Exercise aim
Within the listing below, the lines to output run from the one containing "Viewport: 1400px width, 848px height." through the one containing "Revert accepted edits with undo icon"; copy them exactly and nothing else.

Stored data
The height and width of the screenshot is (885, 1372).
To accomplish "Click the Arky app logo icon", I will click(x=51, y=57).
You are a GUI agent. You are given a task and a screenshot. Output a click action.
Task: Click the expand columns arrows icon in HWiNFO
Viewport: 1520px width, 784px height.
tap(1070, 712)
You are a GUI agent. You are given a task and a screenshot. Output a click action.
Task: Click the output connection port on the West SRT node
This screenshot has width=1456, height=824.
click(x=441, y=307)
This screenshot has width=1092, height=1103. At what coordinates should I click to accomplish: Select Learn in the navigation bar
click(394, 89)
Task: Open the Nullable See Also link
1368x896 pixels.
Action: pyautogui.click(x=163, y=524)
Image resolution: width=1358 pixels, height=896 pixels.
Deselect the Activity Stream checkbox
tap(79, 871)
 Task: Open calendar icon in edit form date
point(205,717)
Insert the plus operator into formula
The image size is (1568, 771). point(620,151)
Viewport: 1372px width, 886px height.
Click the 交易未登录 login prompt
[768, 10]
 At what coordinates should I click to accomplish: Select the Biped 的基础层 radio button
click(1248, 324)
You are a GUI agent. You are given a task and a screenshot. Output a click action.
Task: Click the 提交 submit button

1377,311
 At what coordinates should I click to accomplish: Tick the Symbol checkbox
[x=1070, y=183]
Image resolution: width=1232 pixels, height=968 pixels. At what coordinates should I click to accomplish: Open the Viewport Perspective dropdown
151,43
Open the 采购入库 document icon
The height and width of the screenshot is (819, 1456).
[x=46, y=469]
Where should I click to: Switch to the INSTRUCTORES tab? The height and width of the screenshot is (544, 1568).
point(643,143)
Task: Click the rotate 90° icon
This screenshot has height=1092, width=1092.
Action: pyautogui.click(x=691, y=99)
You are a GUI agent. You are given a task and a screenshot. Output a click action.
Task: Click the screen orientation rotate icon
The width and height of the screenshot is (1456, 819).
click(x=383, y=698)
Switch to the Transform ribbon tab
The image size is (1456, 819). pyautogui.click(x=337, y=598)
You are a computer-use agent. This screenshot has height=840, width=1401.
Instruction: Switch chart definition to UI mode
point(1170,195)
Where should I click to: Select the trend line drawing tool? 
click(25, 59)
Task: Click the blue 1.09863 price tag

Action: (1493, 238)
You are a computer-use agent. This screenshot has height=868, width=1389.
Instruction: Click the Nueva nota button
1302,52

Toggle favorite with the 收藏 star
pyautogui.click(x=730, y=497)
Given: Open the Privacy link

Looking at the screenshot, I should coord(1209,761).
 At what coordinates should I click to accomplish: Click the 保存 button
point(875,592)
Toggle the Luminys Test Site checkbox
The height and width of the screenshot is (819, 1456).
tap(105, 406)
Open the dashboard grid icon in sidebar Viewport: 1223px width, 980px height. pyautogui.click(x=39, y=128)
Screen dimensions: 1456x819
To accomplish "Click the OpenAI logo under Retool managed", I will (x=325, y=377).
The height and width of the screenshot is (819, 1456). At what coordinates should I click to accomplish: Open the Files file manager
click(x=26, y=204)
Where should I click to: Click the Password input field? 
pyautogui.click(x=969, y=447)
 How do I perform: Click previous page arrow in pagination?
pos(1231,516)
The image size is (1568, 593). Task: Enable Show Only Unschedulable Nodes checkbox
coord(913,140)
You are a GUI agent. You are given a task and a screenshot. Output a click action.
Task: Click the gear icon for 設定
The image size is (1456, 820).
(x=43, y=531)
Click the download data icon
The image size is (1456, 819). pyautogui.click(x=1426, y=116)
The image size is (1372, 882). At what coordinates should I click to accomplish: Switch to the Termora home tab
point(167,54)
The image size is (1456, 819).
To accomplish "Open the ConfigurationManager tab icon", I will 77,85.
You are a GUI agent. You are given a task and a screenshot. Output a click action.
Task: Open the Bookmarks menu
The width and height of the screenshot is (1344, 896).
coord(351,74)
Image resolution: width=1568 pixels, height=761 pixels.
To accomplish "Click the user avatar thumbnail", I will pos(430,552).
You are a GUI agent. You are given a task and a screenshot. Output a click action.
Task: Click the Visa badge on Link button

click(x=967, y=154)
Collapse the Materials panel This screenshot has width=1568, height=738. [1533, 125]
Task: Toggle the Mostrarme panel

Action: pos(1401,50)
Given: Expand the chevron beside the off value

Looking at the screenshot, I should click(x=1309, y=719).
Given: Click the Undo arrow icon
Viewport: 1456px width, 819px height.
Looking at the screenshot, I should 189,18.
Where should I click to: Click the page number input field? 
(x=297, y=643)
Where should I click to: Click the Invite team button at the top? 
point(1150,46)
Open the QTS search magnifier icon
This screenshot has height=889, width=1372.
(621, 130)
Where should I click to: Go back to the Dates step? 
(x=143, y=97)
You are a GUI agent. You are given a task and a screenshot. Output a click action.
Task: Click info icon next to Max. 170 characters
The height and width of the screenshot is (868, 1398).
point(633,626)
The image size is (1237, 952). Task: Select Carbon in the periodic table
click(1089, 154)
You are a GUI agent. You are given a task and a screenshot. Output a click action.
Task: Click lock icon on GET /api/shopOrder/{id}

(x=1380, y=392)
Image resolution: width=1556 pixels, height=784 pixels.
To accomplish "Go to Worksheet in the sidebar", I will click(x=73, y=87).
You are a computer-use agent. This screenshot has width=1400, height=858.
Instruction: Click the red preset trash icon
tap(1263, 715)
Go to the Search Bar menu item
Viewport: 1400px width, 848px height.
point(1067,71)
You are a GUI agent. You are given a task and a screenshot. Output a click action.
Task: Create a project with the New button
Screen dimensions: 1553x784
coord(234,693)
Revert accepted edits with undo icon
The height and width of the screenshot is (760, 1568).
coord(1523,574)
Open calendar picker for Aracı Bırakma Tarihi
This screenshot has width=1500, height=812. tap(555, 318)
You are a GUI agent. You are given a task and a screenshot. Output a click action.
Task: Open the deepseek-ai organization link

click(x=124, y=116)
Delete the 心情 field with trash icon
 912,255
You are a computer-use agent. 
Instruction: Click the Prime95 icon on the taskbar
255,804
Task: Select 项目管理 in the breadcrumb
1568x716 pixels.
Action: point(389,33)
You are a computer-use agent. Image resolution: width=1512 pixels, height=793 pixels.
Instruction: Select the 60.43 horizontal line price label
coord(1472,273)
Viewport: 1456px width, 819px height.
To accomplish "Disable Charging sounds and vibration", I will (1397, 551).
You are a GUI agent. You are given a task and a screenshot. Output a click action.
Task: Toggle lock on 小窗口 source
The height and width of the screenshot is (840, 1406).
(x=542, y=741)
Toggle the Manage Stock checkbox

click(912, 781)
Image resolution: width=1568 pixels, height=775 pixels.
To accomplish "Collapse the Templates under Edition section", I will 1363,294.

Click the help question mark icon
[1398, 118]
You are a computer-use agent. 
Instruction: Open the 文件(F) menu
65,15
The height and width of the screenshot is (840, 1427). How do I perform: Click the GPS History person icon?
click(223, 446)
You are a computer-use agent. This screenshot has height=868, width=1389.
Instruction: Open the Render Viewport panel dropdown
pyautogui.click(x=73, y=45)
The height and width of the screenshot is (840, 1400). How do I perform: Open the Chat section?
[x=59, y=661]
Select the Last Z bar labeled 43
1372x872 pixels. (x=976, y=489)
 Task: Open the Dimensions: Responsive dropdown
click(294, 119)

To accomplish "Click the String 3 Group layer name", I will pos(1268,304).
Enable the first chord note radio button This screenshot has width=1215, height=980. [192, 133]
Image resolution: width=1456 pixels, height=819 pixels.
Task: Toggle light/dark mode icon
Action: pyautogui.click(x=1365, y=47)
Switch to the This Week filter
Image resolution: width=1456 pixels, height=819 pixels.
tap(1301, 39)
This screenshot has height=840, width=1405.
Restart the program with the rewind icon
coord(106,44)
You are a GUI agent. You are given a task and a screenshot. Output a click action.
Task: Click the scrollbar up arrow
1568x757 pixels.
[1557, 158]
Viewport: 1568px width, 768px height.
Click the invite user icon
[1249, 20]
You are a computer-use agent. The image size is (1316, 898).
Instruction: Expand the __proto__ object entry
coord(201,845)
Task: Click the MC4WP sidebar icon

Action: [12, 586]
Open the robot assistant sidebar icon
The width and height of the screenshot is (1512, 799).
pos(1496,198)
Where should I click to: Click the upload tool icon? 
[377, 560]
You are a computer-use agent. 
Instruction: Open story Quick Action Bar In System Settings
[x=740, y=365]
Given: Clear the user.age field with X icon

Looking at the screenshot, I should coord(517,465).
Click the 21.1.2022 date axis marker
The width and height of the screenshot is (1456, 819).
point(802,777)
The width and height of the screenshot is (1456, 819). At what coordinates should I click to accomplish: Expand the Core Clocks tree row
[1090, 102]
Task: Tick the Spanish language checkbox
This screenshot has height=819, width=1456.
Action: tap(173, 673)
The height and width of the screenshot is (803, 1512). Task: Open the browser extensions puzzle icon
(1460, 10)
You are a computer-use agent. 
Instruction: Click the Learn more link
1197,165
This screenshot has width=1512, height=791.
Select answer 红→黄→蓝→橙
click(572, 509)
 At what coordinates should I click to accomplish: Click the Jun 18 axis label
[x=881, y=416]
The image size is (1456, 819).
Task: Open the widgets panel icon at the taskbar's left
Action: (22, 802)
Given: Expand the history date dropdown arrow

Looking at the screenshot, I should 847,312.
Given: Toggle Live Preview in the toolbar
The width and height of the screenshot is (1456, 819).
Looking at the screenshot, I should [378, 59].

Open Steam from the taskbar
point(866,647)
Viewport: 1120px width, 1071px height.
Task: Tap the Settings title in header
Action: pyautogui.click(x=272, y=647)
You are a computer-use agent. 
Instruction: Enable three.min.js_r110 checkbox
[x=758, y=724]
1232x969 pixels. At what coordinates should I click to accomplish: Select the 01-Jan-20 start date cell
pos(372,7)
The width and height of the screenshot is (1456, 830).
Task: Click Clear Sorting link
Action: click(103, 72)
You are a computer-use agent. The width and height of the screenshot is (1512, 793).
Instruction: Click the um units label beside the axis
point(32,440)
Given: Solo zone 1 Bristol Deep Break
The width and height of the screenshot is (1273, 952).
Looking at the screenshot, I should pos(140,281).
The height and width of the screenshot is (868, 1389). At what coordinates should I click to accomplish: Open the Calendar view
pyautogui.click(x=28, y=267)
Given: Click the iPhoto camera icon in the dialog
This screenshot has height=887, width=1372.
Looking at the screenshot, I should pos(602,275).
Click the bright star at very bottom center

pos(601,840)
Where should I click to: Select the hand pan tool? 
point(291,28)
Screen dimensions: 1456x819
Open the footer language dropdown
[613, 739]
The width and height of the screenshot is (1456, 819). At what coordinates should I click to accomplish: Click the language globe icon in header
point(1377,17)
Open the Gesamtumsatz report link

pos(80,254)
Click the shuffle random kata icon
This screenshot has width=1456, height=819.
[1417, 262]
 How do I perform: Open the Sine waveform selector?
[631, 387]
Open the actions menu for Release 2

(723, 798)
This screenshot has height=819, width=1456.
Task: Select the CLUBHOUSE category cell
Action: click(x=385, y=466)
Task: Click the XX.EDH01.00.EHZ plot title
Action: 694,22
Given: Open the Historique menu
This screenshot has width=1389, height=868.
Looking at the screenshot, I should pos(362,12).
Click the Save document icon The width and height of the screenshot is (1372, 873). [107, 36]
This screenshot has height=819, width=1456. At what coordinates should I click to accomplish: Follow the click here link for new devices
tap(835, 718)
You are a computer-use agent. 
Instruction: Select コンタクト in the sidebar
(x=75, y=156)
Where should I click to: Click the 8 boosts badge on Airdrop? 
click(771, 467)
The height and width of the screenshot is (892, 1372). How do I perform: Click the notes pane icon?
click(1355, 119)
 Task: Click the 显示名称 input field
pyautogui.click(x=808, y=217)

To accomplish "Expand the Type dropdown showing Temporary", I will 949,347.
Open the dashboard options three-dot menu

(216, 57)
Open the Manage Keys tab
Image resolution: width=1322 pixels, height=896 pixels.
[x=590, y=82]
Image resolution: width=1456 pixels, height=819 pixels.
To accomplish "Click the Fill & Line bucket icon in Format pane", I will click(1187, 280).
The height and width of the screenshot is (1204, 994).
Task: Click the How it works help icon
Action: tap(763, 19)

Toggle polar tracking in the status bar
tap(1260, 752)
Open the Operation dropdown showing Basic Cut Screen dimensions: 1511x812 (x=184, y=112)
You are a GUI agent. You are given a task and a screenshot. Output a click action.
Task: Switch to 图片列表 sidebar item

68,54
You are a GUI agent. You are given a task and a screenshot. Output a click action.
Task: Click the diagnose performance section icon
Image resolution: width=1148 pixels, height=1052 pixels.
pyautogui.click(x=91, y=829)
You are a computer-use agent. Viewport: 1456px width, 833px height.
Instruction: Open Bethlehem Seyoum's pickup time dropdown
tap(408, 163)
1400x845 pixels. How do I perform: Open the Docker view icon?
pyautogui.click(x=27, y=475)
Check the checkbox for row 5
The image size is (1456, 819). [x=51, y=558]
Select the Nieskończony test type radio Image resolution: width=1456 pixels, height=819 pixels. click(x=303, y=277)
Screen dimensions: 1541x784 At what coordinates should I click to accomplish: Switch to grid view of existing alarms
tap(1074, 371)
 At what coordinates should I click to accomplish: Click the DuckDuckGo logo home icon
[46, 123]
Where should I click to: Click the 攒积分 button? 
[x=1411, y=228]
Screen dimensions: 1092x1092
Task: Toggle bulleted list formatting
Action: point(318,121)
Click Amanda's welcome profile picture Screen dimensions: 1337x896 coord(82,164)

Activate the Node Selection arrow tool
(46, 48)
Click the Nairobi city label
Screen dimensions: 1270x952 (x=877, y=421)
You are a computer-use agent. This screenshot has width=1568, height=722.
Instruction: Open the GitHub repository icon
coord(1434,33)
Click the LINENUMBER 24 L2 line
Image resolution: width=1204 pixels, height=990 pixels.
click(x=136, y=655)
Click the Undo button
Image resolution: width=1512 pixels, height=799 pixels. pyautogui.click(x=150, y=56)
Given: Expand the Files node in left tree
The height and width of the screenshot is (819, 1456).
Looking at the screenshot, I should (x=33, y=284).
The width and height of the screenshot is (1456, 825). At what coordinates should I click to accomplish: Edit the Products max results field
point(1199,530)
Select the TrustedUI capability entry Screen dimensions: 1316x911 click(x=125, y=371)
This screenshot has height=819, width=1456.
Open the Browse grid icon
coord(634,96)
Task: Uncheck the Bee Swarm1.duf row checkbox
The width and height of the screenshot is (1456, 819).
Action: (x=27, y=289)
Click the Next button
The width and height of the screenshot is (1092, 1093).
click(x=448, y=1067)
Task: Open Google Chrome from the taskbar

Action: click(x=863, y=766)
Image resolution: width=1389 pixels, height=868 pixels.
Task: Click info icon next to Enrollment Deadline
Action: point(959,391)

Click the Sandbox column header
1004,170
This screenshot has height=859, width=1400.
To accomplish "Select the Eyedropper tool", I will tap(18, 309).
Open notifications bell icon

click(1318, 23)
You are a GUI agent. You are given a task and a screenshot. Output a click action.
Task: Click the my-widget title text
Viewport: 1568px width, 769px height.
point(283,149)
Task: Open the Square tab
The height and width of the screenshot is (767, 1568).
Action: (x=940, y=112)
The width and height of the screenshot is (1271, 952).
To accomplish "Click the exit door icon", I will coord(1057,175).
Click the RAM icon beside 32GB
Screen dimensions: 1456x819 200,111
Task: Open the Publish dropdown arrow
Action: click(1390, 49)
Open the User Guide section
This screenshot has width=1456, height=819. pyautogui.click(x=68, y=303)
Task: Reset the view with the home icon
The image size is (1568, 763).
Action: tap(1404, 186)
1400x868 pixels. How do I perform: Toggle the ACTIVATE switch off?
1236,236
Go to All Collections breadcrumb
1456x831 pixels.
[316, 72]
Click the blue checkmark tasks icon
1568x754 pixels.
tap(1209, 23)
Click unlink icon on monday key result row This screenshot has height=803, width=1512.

Response
Viewport: 1400px width, 848px height.
point(1067,71)
You are a GUI agent. You are given a task and a screenshot. Output a click action.
Task: Create a project with the New button
Screen dimensions: 1553x784
coord(234,693)
Revert accepted edits with undo icon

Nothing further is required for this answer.